The Santa Clara, Calif.-based company delivered a Q1 net income of $1.91 billion, or $3.03 per share. Non-GAAP earnings were $3.66 per share on revenue of $5.66 billion, up 84% from a year earlier. Wall Street was expecting to see earnings of $3.28 per share with $5.41 billion in revenue.
Nvidia said GPU business revenue was $3.45 billion, up 81% from the year ago period. Its compute and networking revenue was $2.21 billion.
Breaking down business segments, Nvidia said gaming revenue increased 106% from a year ago to $2.76 billion. The company said the increase reflects strong demand for gaming GPUs and game-console SOCs.
Meanwhile, Nvidia’s data center revenue increased 79% year over year $2.05 billion. Nvidia said the year-on-year revenue growth was driven primarily by its acquisition of Mellanox acquisition and the ramp of Nvidia Ampere GPU architecture products.
Revenue from Nvidia’s automotive business came to $154 million and its professional visualization segment reached $372 million, up 21%.
In terms of guidance, Nvidia expects Q2 revenue of $6.30 billion, plus or minus 2%, well above market estimates for $5.5 billion in revenue.

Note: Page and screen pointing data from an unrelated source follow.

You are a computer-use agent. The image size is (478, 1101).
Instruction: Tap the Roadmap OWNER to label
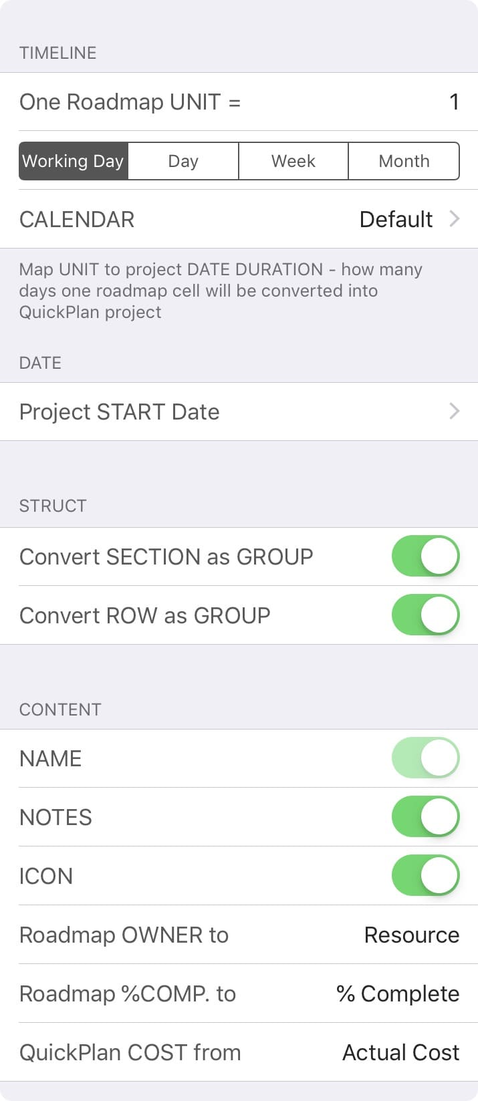pyautogui.click(x=124, y=935)
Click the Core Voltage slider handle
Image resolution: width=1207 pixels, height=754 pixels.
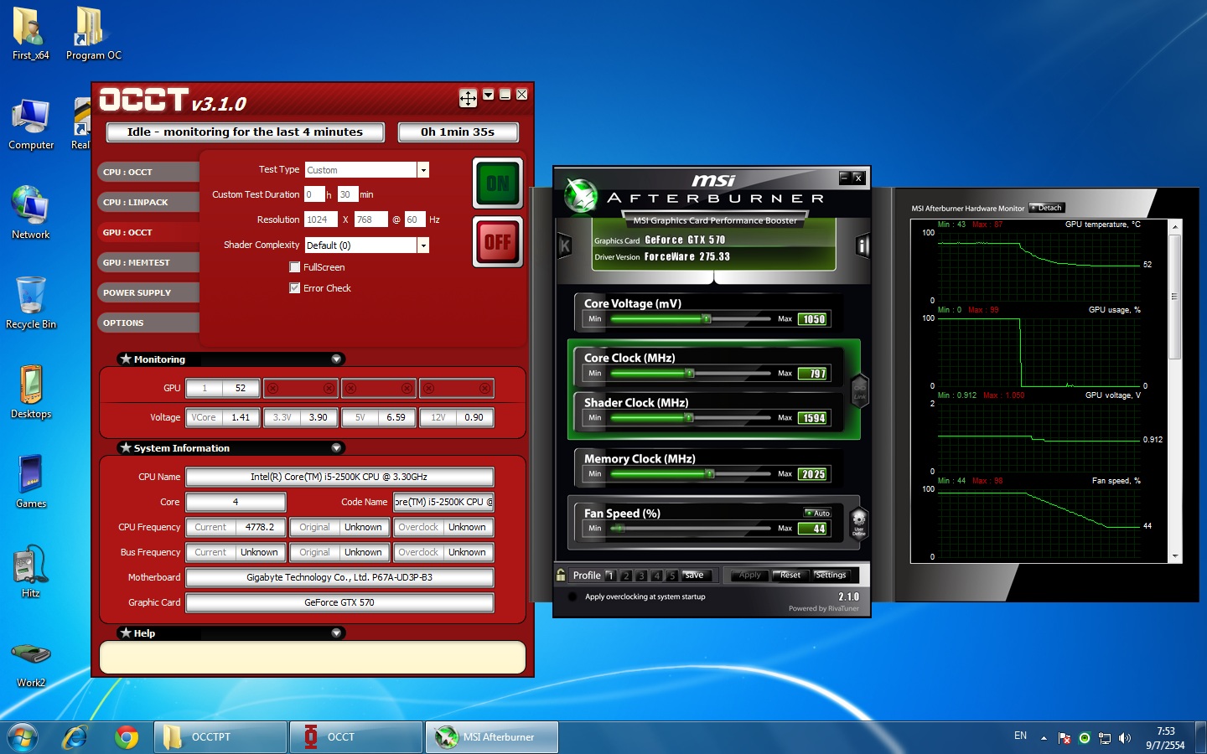pyautogui.click(x=706, y=319)
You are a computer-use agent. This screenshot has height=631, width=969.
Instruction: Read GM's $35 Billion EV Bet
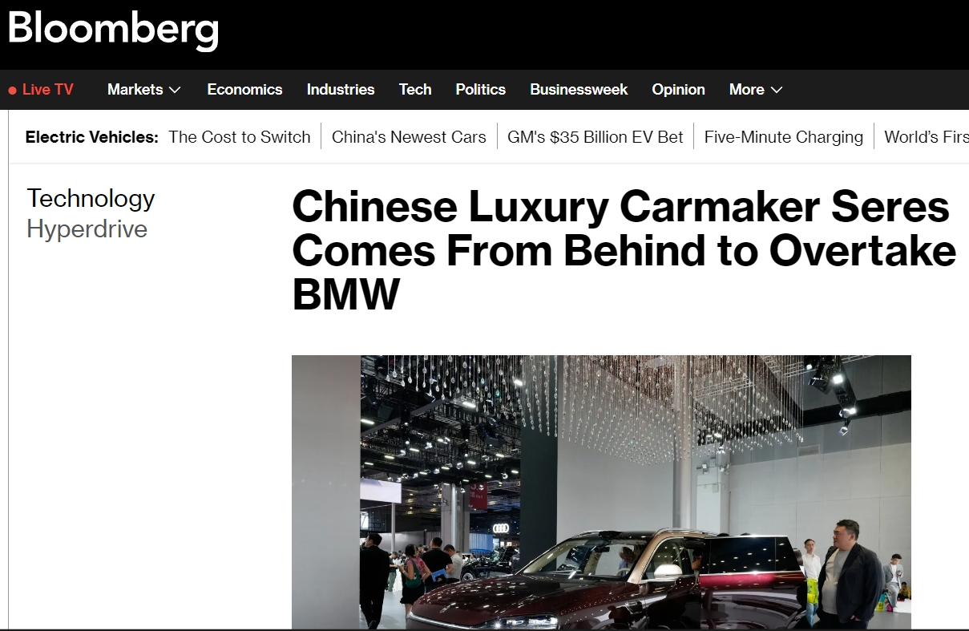596,137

“Our Data Center business continues to expand, as the world’s industries take up Nvidia AI to process computer vision, conversational AI, natural language understanding and recommender systems,” said Nvidia CEO Jensen Huang. “Nvidia RTX has reinvented computer graphics and is driving upgrades across the gaming and design markets. Our partners are launching the largest-ever wave of Nvidia-powered laptops. Across industries, the adoption of Nvidia computing platforms is accelerating.”
Shares of Nvidia were down slightly in after market trading.